§ **BRANO DA LEGGERE**
· · ·
A
cavallo degli anni
sessanta/settanta,la tanto
sospirata strada carrabile ha
raggiunto il paese di Buto. Il
percorso non ha seguito il
tracciato tradizionale che,
dalla rete stradale lungo il
fiume Vara, saliva al paese da
sud a nord ma, partendo dal
Ponte della Macchia, ha
attraversato Costola e raggiunto
Buto da Nord-Ovest.
Quest’opera, importante per quei
tempi, si sviluppa per oltre 10
Km., salendo dal livello del
fiume sino ai 700 slm. del paese
e, come purtroppo sembra
d’obbligo in ogni grande opera,
ha richiesto il sacrificio di
una vita umana. Un
conosciutissimo e rimpianto
abitante di Costola, è vittima
di una frana durante i lavori.
Non è qui il caso di ricordare
le alterne vicende che,
nonostante l’impegno del
Comitato allora esistente
proprio per promuovere l’opera,
in particolare di alcuni paesani
e paesane e l’aiuto portato de
Don Perinetti appena giunto al
paese, hanno in più momenti
rallentato e addirittura fermato
i lavori. Ripicche,
contrapposizioni, posizioni che
ricordavano i nordisti e sudisti
della guerra di secessione
statunitense, hanno cercato di
impedire che la strada
raggiungesse tutte le frazioni.
Alla fine ha prevalso il buon
senso e tutte le frazioni sono
state raggiunte da diramazioni
della strada, poi asfaltata.
Una di queste diramazioni ha
raggiunto e superato i Lazzini,
i cui abitanti, unitamente ad
altri interessati, hanno
continuato a proprie spese
l’opera, così come sin
dall’inizio essi intendevano
realizzare. Con un percorso in
parte tortuoso e per un buon
tratto parallelo alla vecchia
mulattiera comunale, hanno
raggiunto con una strada
carrabile sterrata la
Provinciale (forse allora ancora
Statale) al Pino, proprio nel
punto in cui storicamente
iniziava la “strada per Buto”
per chi, un tempo, arrivava con
la “Corriera”, in bicicletta o a
piedi, al fondovalle.
· · ·
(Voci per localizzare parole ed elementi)

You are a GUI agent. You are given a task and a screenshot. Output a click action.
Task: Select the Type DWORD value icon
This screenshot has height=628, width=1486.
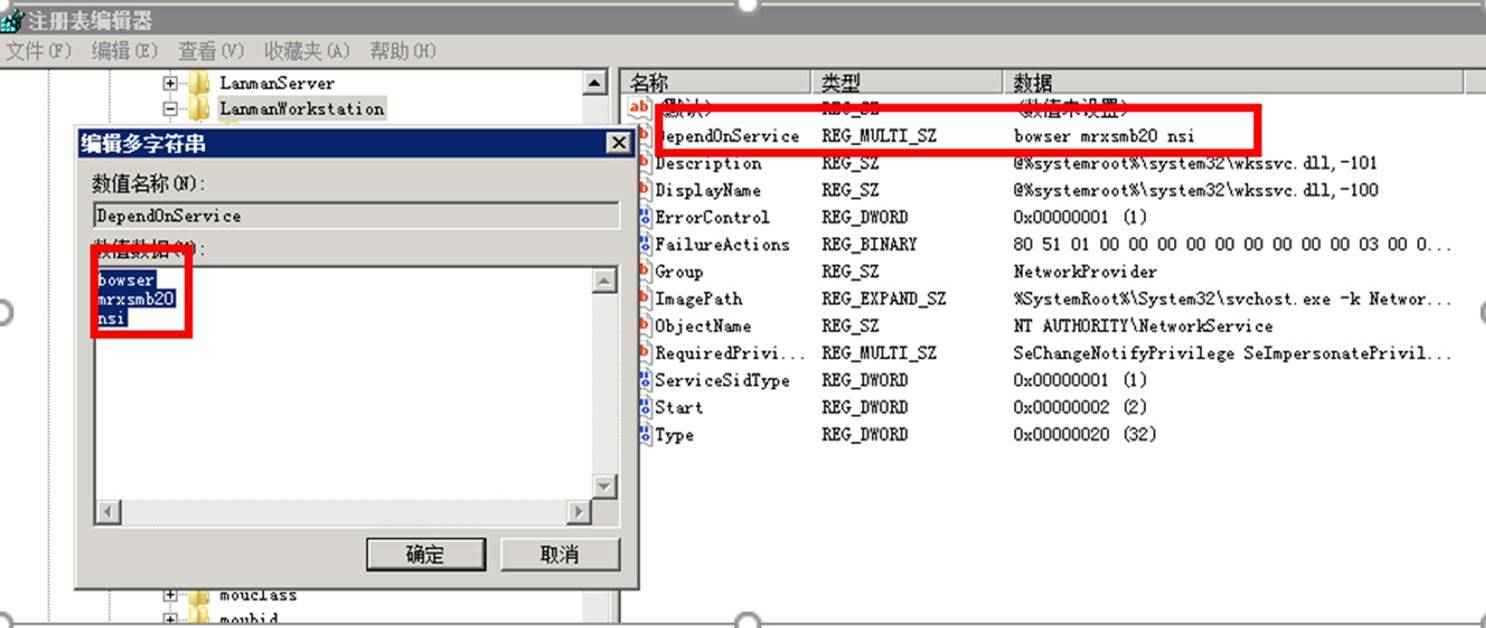point(645,435)
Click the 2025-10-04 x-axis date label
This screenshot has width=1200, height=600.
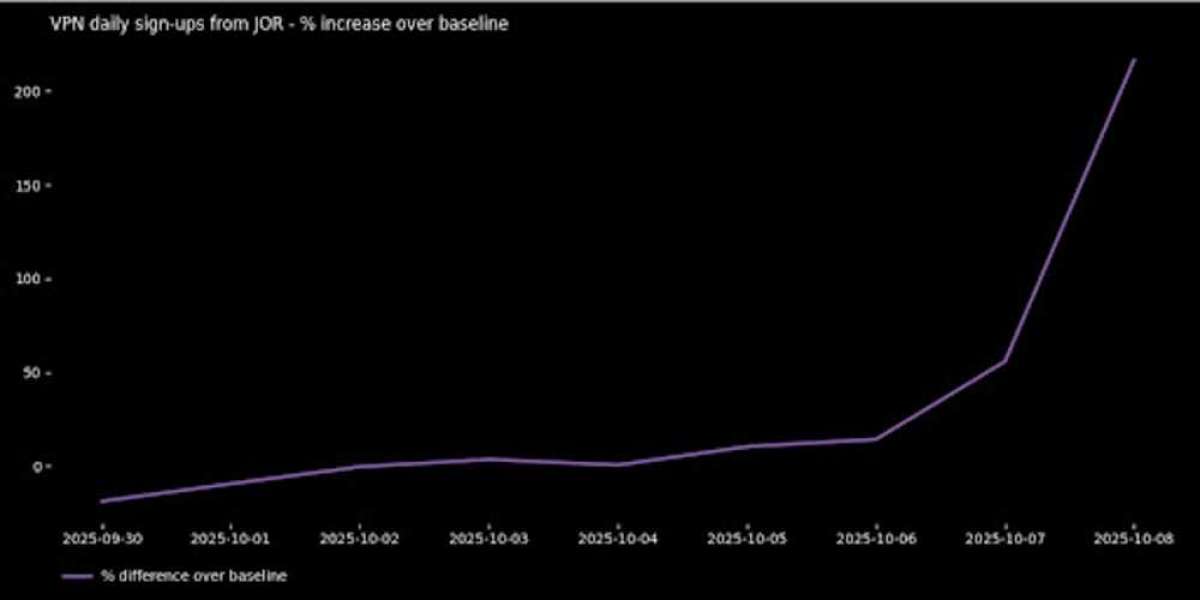[x=618, y=539]
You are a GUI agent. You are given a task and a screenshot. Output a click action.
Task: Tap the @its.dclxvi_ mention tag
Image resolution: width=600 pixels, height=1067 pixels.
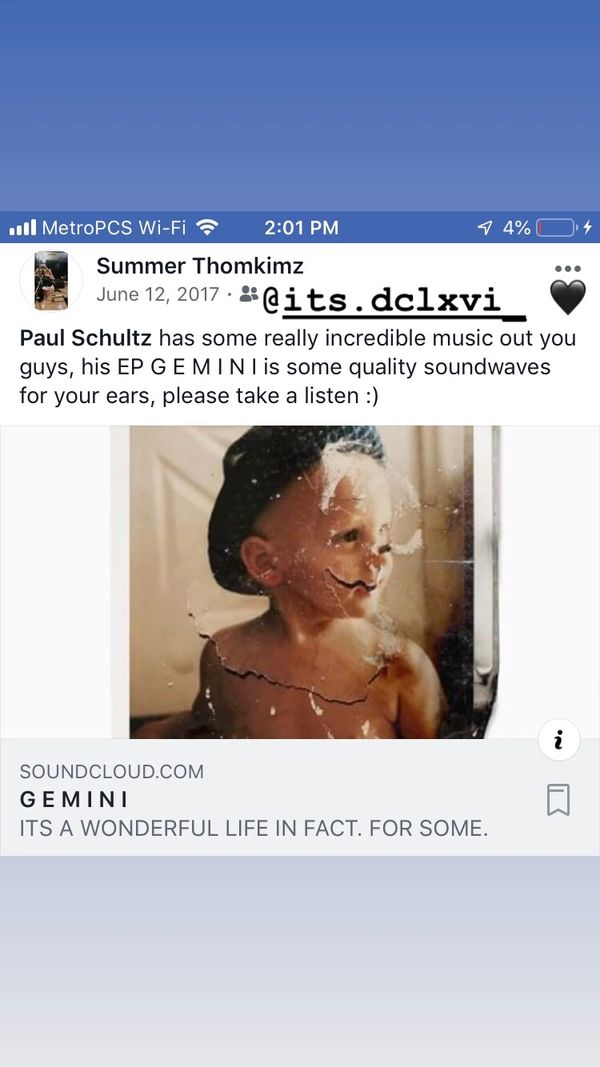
· · ·
§ **DESCRIZIONE DEL COMPITO**
Ricopia senza modifiche il passo del brano sulla strada per Buto che comincia dalle parole "Quest’opera, importante per" e si ferma dopo "durante i lavori.".

§ **SOLUZIONE**
Quest’opera, importante per quei
tempi, si sviluppa per oltre 10
Km., salendo dal livello del
fiume sino ai 700 slm. del paese
e, come purtroppo sembra
d’obbligo in ogni grande opera,
ha richiesto il sacrificio di
una vita umana. Un
conosciutissimo e rimpianto
abitante di Costola, è vittima
di una frana durante i lavori.